— READING PASSAGE —
**********

Also, instead of attaching images, could you please insert the SysConfig code ("Insert" button and then "</> Code" selection here in E2E) or attach your SysConfig file? This way I can easily take a look at the configurations and try things out myself

Best Regards,

Allison

0 Aliaksandr Prybau over 1 year ago in reply to Allison Nguyen

Prodigy 10 points

Hello Allison,

I changed my code a little.

I use a clock pulse to start the timer and CMPA to do some delay for rising edge and in order to control the falling edge I use Trip1 for the TZ1 event.

**********

— INFORMATION SHOWN —
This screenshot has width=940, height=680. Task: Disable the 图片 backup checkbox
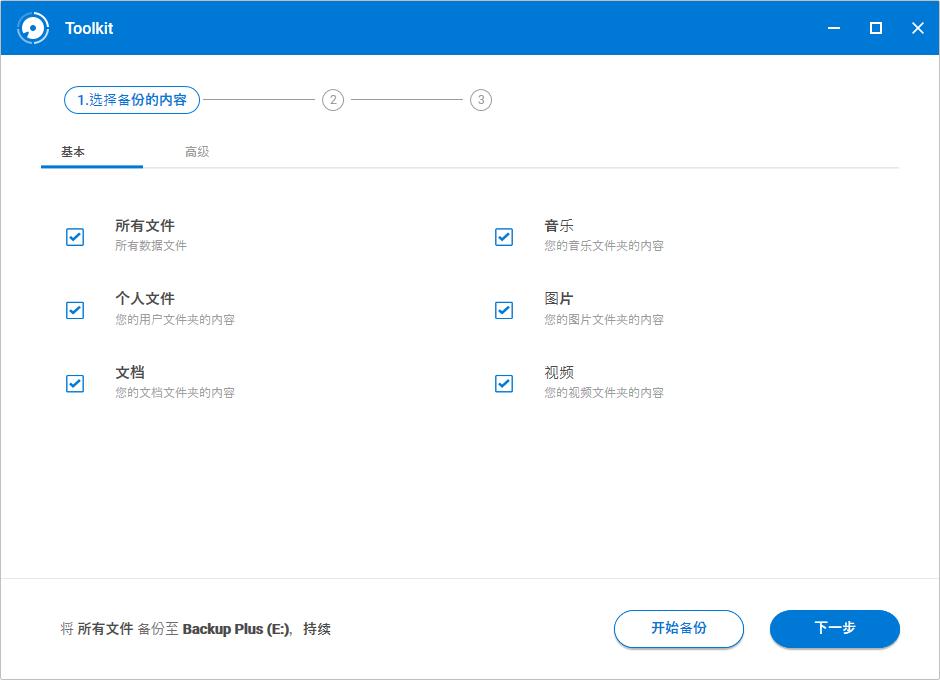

**********

— WHAT THIS EXERCISE ASKS —
A: Reproduce a passage from the SysConfig forum thread above. Begin at the words "Also, instead of" and stop after "code a little.".
B: In the SysConfig forum thread above, list each thing Aliaksandr Prybau says he uses, with the purpose he gives for it.

— THE ANSWERS —
A:
Also, instead of attaching images, could you please insert the SysConfig code ("Insert" button and then "</> Code" selection here in E2E) or attach your SysConfig file? This way I can easily take a look at the configurations and try things out myself

Best Regards,

Allison

0 Aliaksandr Prybau over 1 year ago in reply to Allison Nguyen

Prodigy 10 points

Hello Allison,

I changed my code a little.

B:
- Clock pulse: to start the timer
- CMPA: to do some delay for the rising edge
- Trip1: to control the falling edge, for the TZ1 event